Трехступенчатый вариант (антикомплементарный). На пред­метное стекло с исследуемым материалом наносят каплю иммун­ной немеченой сыворотки первой ступени. Препарат помещают в термостат, как описано выше, подсушивают и на мазок наносят каплю комплемента. Препарат вновь помещают во влажную каме­ру и в термостат на 15...20 мин, после чего промывают и наносят люминесцирующую антикомплементарную сыворотку. Последу­ющие процедуры аналогичны одноступенчатому варианту.

Приготовление и обработка конт­рольных препаратов. 1. Для прямого варианта с целью определения специфичности реакции между антигеном с люминес­цирующей сывороткой следует этой же сывороткой обработать пре­параты-мазки из гетерологичных видов микробов. Эти виды долж­ны быть близкие в антигенном отношении, но отличающиеся по морфологии от исследуемых микроорганизмов; далекие в антиген­ном отношении к исследуемым микроорганизмам, но сходные по морфологии и распространению с ними. Препараты-отпечатки об­рабатывают люминесцирующей нормальной сывороткой.

2. Для непрямого варианта необходимо иметь три контрольных препарата, обработанных нормальной сывороткой, люминесцирующей антивидовой сывороткой без иммунной немеченой сыво­ротки и люминесцирующей антивидовой сывороткой с заведомо иммунной сывороткой первой ступени.

3. Для непрямого варианта с комплементом необходимы конт­рольные препараты, при обработке которых иммунная сыворотка заменена нормальной сывороткой того же вида и в тех же разведе­ниях, а также препараты, обработанные всеми ингредиентами, кроме иммунной сыворотки.

Оценка результатов. Учитывают яркость, цвет, ло­кализацию и структуру свечения. Бактерии, окрашенные люми­несцирующей сывороткой, меченной изотиоцианатом флуоресце-ина, имеют яркое зеленое свечение по периферии в виде ободка или ореола, центральная часть светится слабо. Такое свечение на­зывается специфическим в отличие от неспецифического, когда все тело клетки светится равномерно. Чем более выпукло лежит бактерийная клетка в препарате, тем резче ободок. Объяснить та­кое свечение можно тем, что с единицы площади «периферии» клетки на сетчатку глаза наблюдателя проецируется в несколько раз больше антител, чем с центральной части клетки микроба. Следует иметь в виду, что у пластичных клеток (лептоспиры, виб­рионы) нет контура или он заметен слабо. У клеток, погруженных в тканевую жидкость, и у молодых бацилл сибирской язвы контур обычно выражен нерезко.
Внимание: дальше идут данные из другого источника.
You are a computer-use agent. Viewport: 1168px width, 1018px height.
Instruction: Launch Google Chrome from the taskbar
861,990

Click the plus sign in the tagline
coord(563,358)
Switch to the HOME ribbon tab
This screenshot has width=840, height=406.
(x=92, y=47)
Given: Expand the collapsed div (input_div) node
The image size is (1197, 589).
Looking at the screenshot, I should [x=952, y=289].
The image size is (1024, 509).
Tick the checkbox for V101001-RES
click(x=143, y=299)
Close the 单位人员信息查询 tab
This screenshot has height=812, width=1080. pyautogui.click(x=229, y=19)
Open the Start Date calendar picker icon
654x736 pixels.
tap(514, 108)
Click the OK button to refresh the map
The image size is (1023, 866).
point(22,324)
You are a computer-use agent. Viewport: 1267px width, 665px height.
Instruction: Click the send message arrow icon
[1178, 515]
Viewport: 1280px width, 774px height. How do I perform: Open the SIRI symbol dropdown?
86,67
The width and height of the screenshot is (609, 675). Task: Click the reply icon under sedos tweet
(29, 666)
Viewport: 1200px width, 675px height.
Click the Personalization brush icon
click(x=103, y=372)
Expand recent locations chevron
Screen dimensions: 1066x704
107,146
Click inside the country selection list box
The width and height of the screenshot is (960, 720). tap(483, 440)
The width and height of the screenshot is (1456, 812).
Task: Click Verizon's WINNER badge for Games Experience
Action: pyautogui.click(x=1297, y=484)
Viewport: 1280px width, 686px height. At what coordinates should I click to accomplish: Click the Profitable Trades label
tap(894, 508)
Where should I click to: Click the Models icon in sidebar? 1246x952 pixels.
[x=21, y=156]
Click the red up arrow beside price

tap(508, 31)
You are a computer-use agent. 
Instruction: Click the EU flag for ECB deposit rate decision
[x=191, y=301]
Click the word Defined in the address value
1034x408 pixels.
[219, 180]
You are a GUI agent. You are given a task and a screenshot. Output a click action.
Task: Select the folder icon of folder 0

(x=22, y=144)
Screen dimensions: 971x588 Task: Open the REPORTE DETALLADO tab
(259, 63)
Интенсивность свечения оценивают по четырехкрестовой сис­теме: + + + + - очень яркая флуоресценция по периферии мик­робной клетки, четко контрастирующая с темным телом клетки; + + + - яркая флуоресценция периферии клетки; + + - слабое све­чение периферии клетки; + - нет контрастного свечения перифе­рии тела микробной клетки. Отсутствие специфического свечения обозначают «-» (видны тени микроорганизмов). При диагностике различных возбудителей положительным результатом чаще всего считают специфическое свечение бактерийных клеток не ниже чем на четыре или на три креста.